Gaming machines and slots could be set to feel the wrath of tax hikes, as the Social Market Foundation (SMF) has made its proposals to the incoming Prime Minister, Andy Burnham.
Bacta and the BGC have both been critical of the proposals to raise tax on machines from 20% to 40%, warning that they would have a significant impact on jobs.
At this stage, it feels like the lobbying is in its early days, but there will be a lot of nervousness that taxation hikes on land-based slots are looming.
Grainne Hurst, Chief Executive of the Betting and Gaming Council, has also laid out the impact on jobs, stating the job losses as a result of tax hikes would be significant and high streets would be weakened as a result.
She said: “We fundamentally oppose any increase in MGD, and nothing in this report justifies such a damaging policy.
“Bingo clubs, betting shops, casinos, working men’s clubs and miners’ welfare clubs play an important role in communities across the country. The regulated betting and gaming sector supports around 109,000 jobs, contributes billions to the UK economy and provides valued leisure venues for the millions of adults who enjoy betting safely and responsibly.

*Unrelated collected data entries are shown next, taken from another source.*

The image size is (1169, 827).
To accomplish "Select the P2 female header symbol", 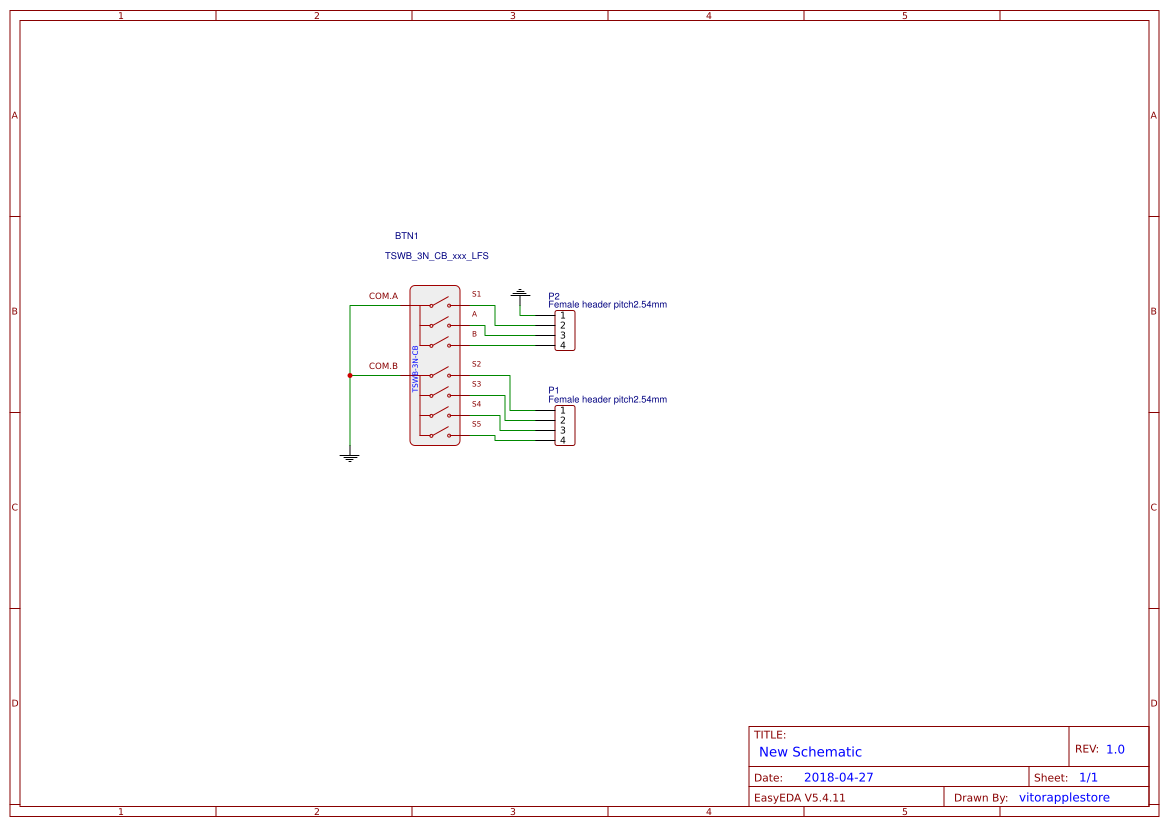I will [565, 330].
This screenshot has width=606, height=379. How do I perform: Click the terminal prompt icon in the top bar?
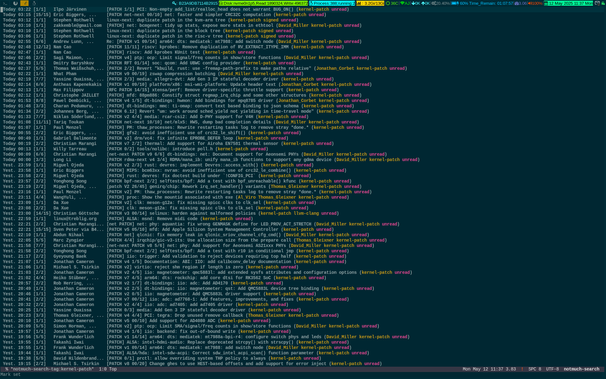[x=5, y=3]
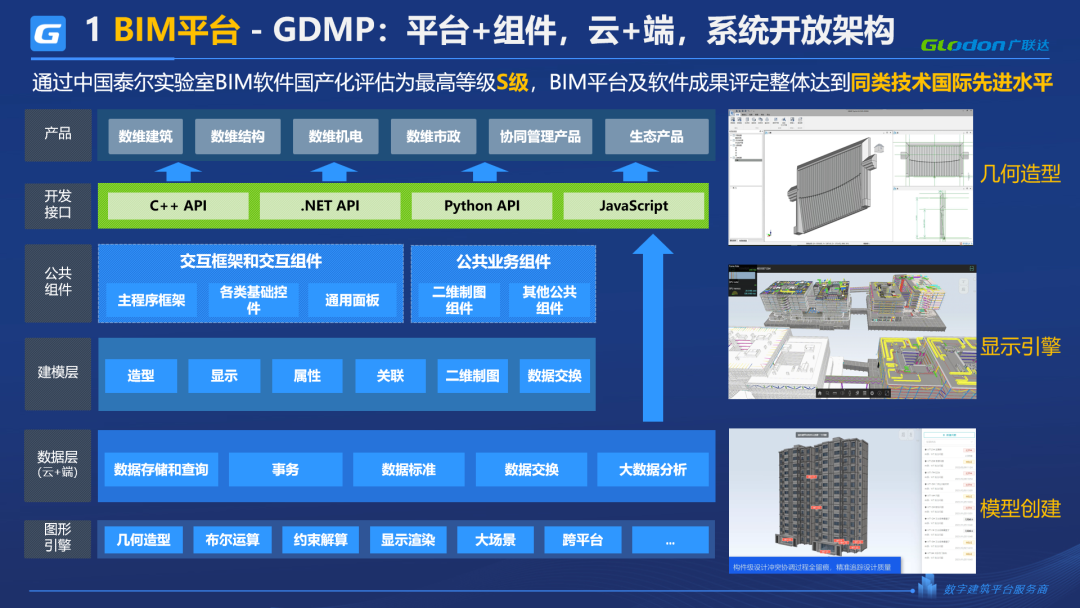
Task: Click the Glodon 广联达 logo
Action: click(986, 45)

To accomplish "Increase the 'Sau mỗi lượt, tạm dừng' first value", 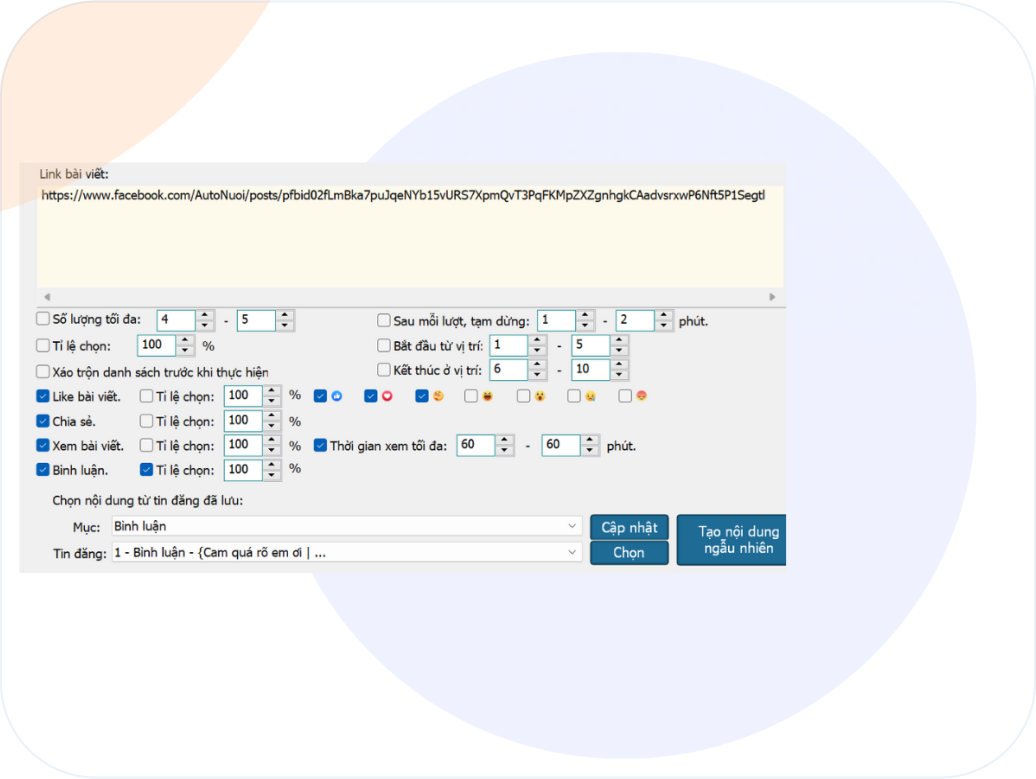I will pyautogui.click(x=585, y=316).
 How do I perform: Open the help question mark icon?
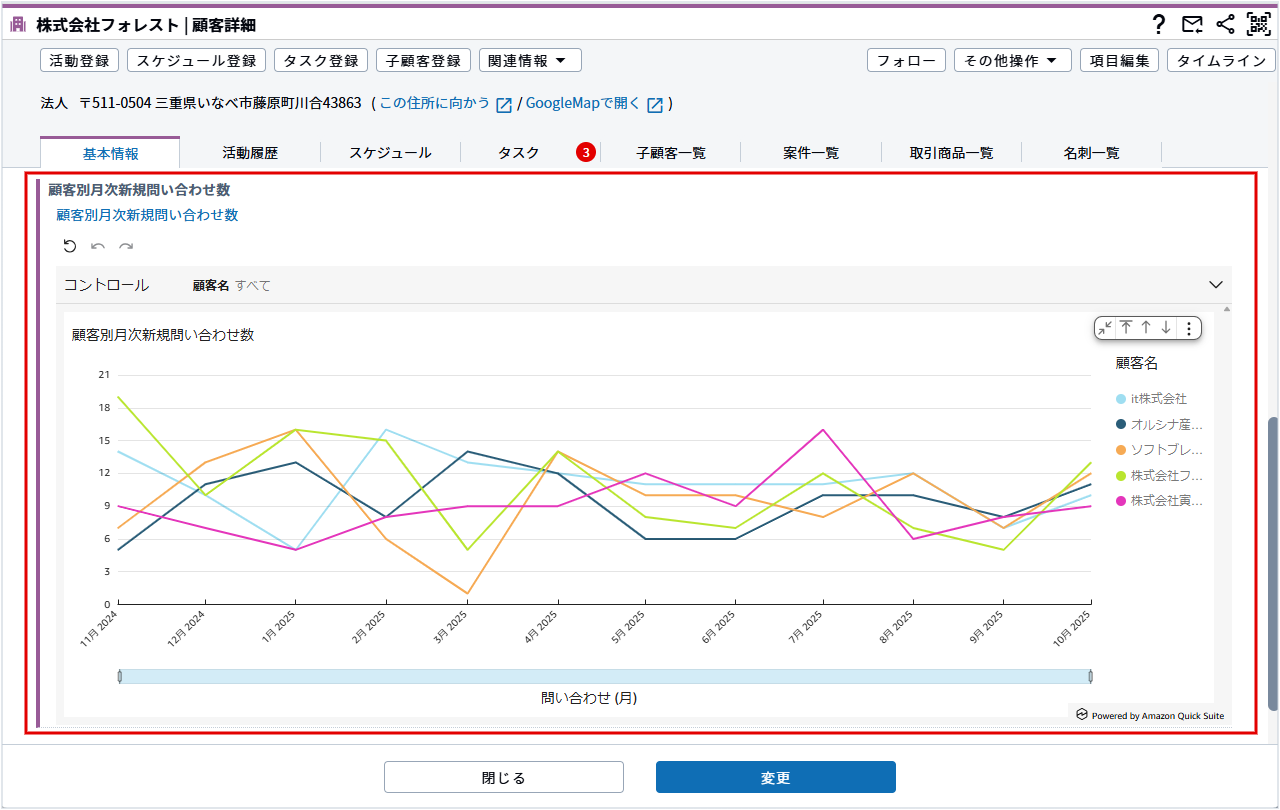coord(1159,24)
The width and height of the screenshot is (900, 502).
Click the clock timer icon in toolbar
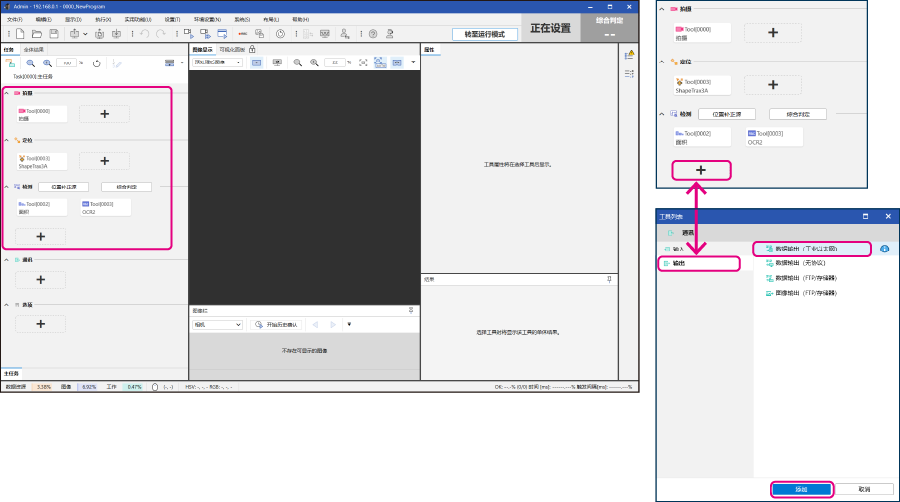click(x=280, y=33)
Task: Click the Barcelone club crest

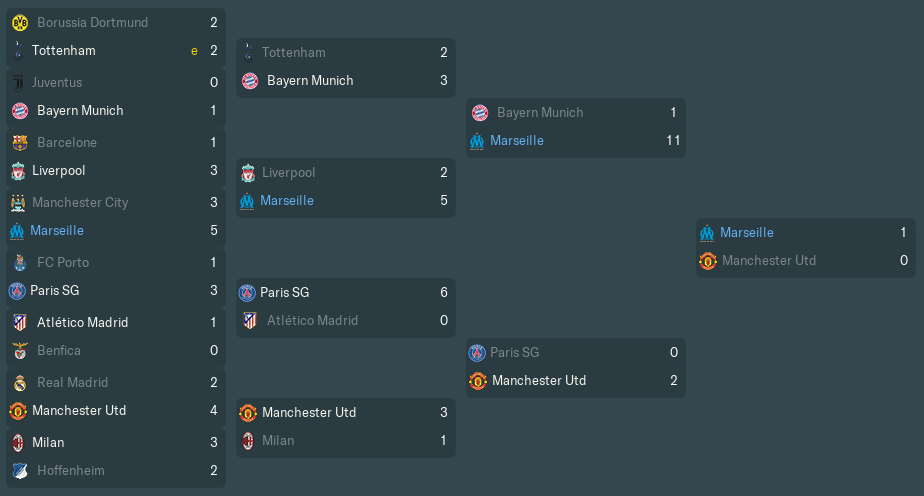Action: (x=20, y=143)
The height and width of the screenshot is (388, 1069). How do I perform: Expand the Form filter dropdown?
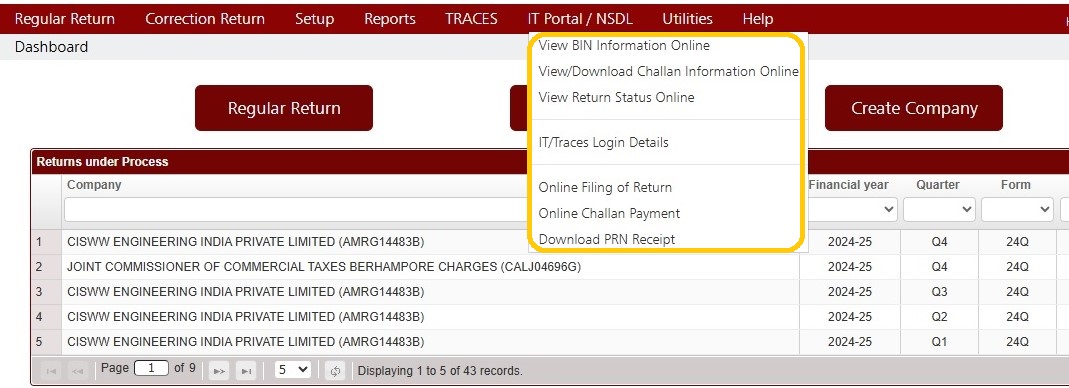(x=1017, y=210)
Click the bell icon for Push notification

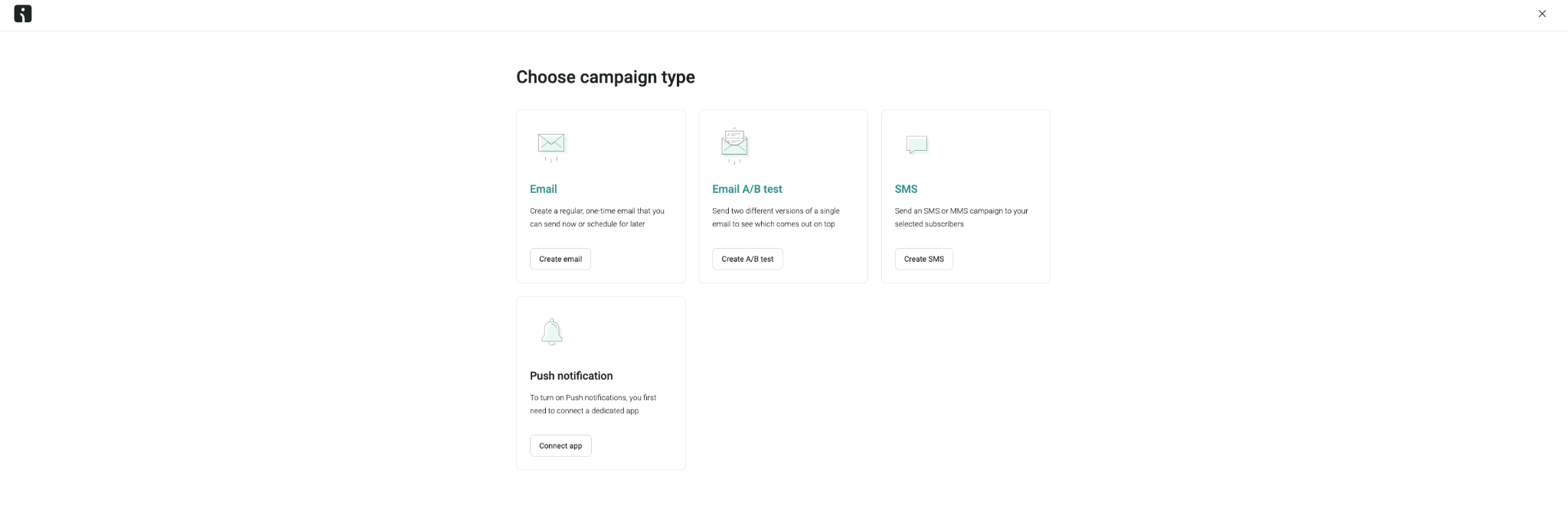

“Doubling Machine Games Duty would not protect those communities. It would force venue closures, cost jobs and weaken high streets, while benefiting only the growing illegal gambling market, which pays no tax, contributes nothing to local communities and offers none of the consumer protections found in the regulated sector.
“Remarkably, the report makes no attempt to quantify the venue closures or job losses its own proposals would cause.
“Perhaps most strikingly, the report’s own polling shows that a majority of people, across the political spectrum, do not support increasing taxes on gaming machines. Tax policy should be evidence-led, proportionate and based on a full assessment of its impact on jobs, investment, consumers and communities.”
These warnings aren’t unfounded from the industry; we know that high street betting had to recalibrate in 2019 when the stakes of Fixed Odds Betting Terminals were slashed to £2. It meant shops declined and operators had to fundamentally rethink how they did things on a retail level.
Furthermore, Bacta emphasised its belief that the plan wouldn’t only have an impact on high street betting, but also in seaside towns, social clubs, piers, family entertainment centres, bingo premises, and throughout the supply chain of manufacturers, machine suppliers and small businesses that depend on this sector.
The body stated that the proposal of the SMF has fundamentally misunderstood how land-based venues operate, describing the idea that the sector can just afford to absorb another hit amidst rising costs across the board as ‘fantasy economics’.
It also claimed: “The SMF appears to have tried to separate Category B and Category C machines to avoid opposition from pubs and hospitality. That may be politically convenient, but it is economically incoherent. You cannot carve up the land-based sector on a spreadsheet and pretend there will be no wider consequences.”